The state Department of Banking and Insurance said Wednesday that health insurance enrollment in New Jersey’s individual market was down nearly 11 percent in the first quarter of 2018 when compared with the first quarter of 2017.
DOBI Commissioner Marlene Caride blamed the decline on numerous actions taken at the federal level aimed at dismantling the Affordable Care Act.
“Federal actions to undermine the Affordable Care Act, including the failure to fund cost sharing reduction payments and the elimination of the individual mandate, created enormous uncertainty in the market and had a significant negative effect on health insurance enrollment in New Jersey,” she said in a prepared statement. “This is troubling, because it means fewer New Jerseyans have access to care and the protections they were afforded under the landmark federal law.”
The quarterly decline represented the first time since the ACA took effect in 2014 that the number of New Jersey residents enrolled in health plans during the first quarter — which includes those who enrolled or re-enrolled during open enrollment — was down from the year earlier, DOBI said.
The total number of Garden State residents enrolled for Q1 was 328,761, compared with 368,619 for Q1 2017, a decline of 10.8 percent.
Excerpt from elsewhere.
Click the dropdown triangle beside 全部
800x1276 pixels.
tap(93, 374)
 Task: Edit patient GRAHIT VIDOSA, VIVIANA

The numbers had risen from 359,173 in Q1 2016 and 326,528 in Q1 2015.
The dropoff was more noticeable in residents who got insurance off-marketplace, with those numbers down 14 percent, compared with marketplace numbers, which were down 9.6 percent.
Gov. Phil Murphy recently signed two health care bills into law, which create an individual mandate in January 2019 and allow for creation of a reinsurance program. Experts have said the mandate is likely to create more stability in the marketplace.
“Under the leadership of Gov. Murphy, New Jersey is working to stabilize the market, to reduce premiums and to increase enrollment in health coverage in the state,” Caride said. “The department is committed to its work to ensure that New Jersey residents have access to quality and affordable coverage.”